The ADHD Meal and Body Autopilot tool tracks your Meals Eaten, your water intake, your activity level, and your Movement score to build an Autopilot Score — a single number that tells you how well your body basics are being covered today. Log it daily and the Patterns tab shows you which physical conditions most reliably support your focus and mood. That is the autopilot: not a rigid routine, but a data-backed baseline your body can count on.
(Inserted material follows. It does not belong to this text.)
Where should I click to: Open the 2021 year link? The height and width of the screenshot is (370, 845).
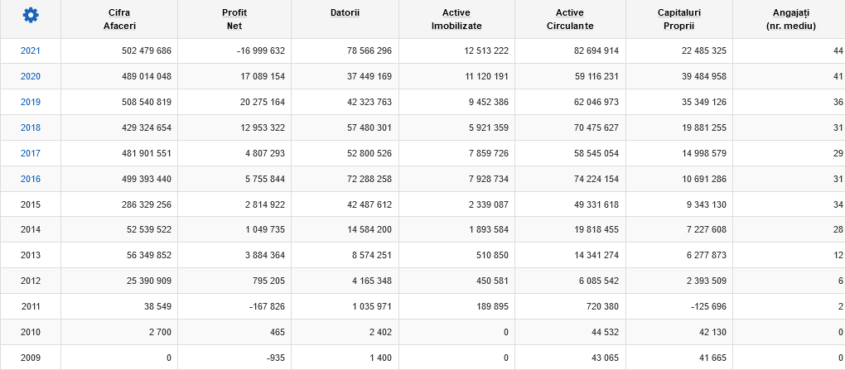[31, 50]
Why ADHD bodies miss meals and what the data shows
The most common pattern in the Meal Log is this: users who log consistently discover they are not missing meals randomly. They miss them at the same times, on the same kinds of days, under the same conditions. Usually it is high-task-load days — the ones where a deadline or a creative sprint is running. The nervous system is so engaged with the task that the hunger signal gets filtered out until it has been ignored for so long it manifests as irritability, a focus crash, or a headache.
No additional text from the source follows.